| Source records |
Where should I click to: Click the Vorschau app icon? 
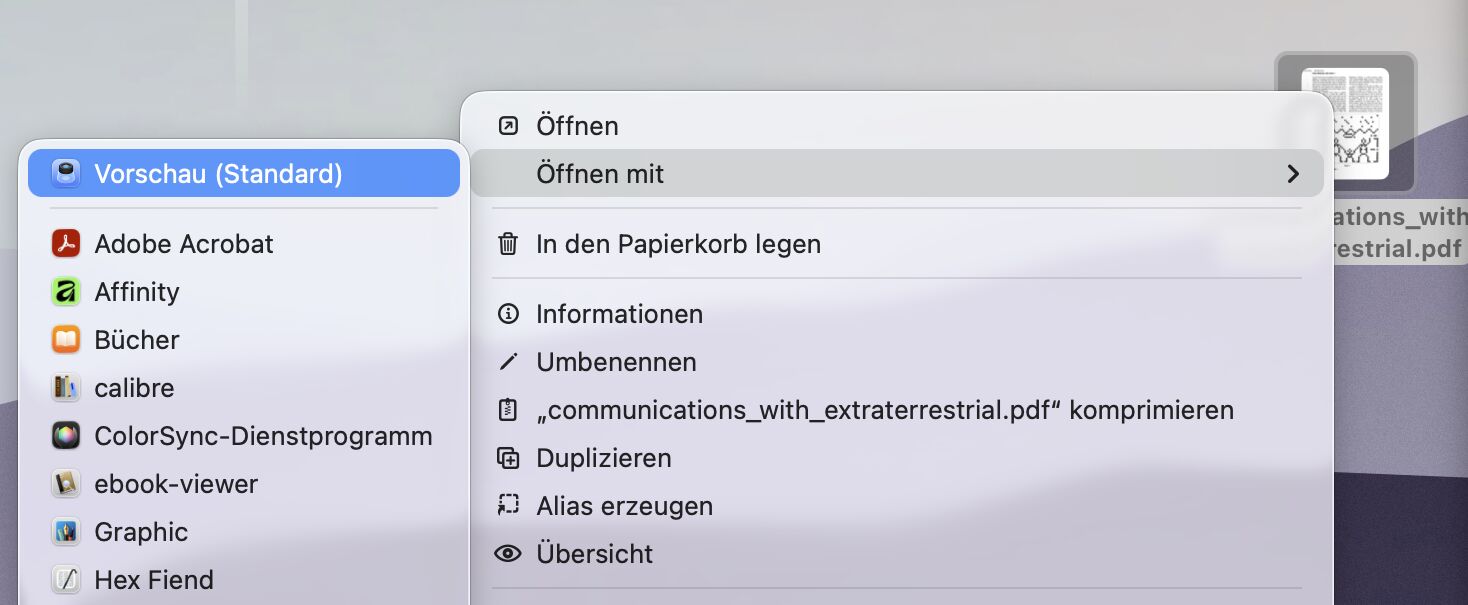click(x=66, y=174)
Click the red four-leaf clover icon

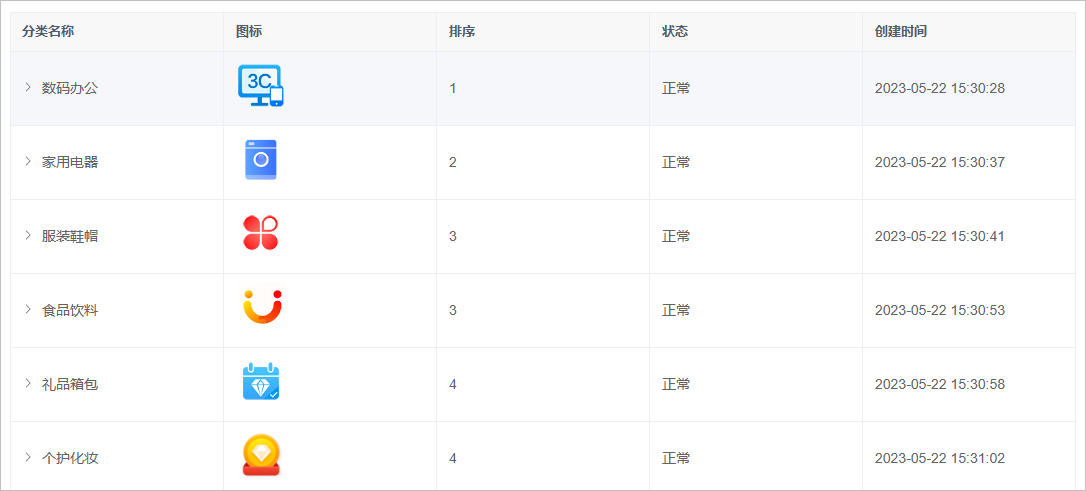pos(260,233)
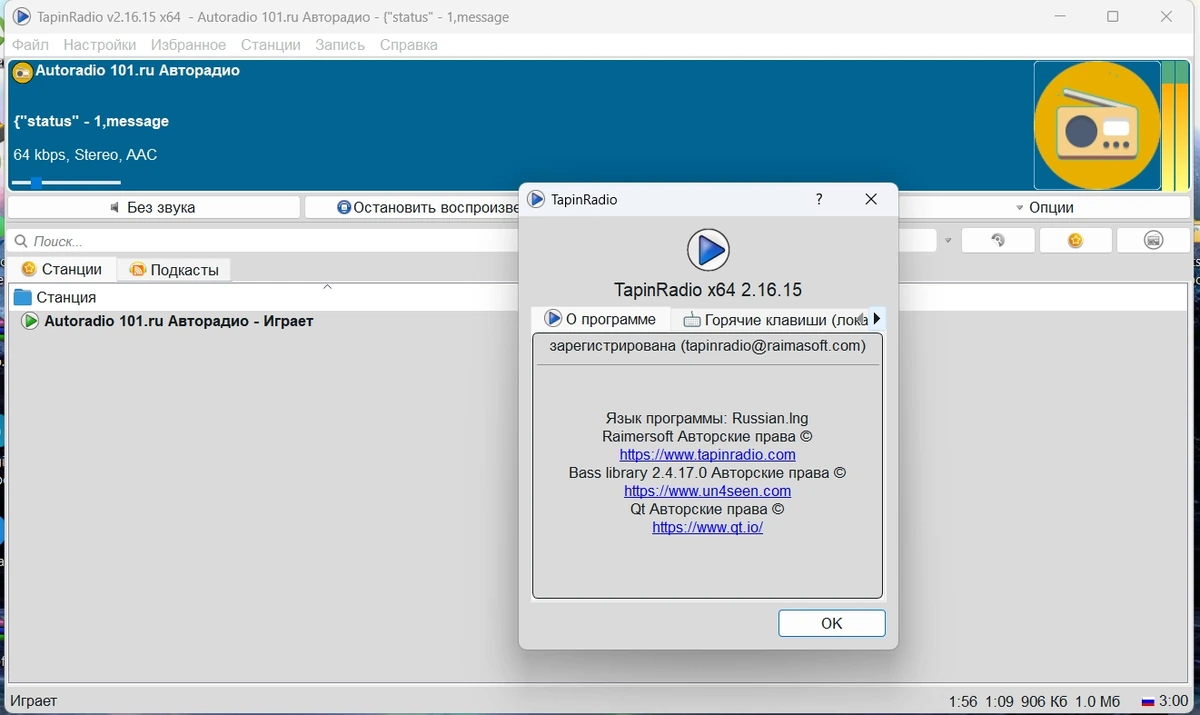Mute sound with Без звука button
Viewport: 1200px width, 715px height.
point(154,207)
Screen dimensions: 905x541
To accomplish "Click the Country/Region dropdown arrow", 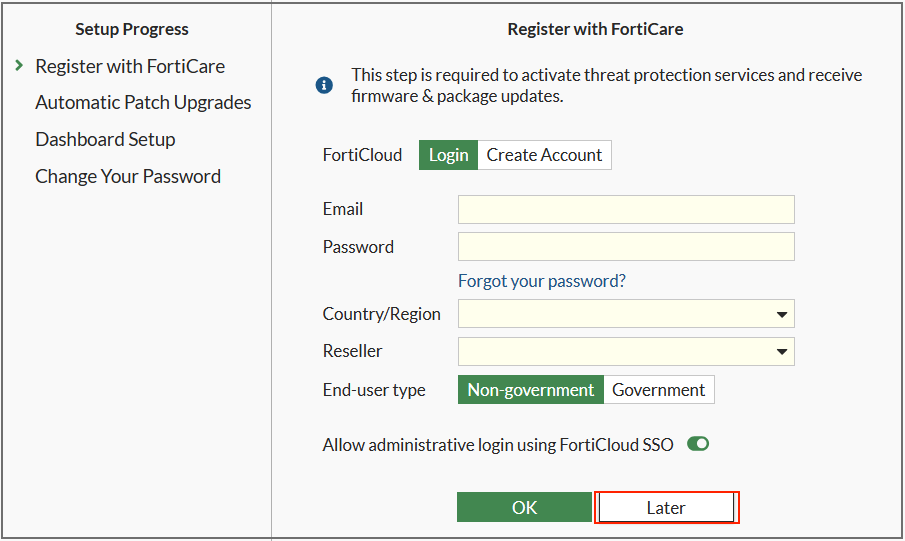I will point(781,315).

| Written exercise |
List every line of the material above that contains the word "icon".

| Task result |
Where should I click to: Click the Vorschau app icon? 
Click the red four-leaf clover icon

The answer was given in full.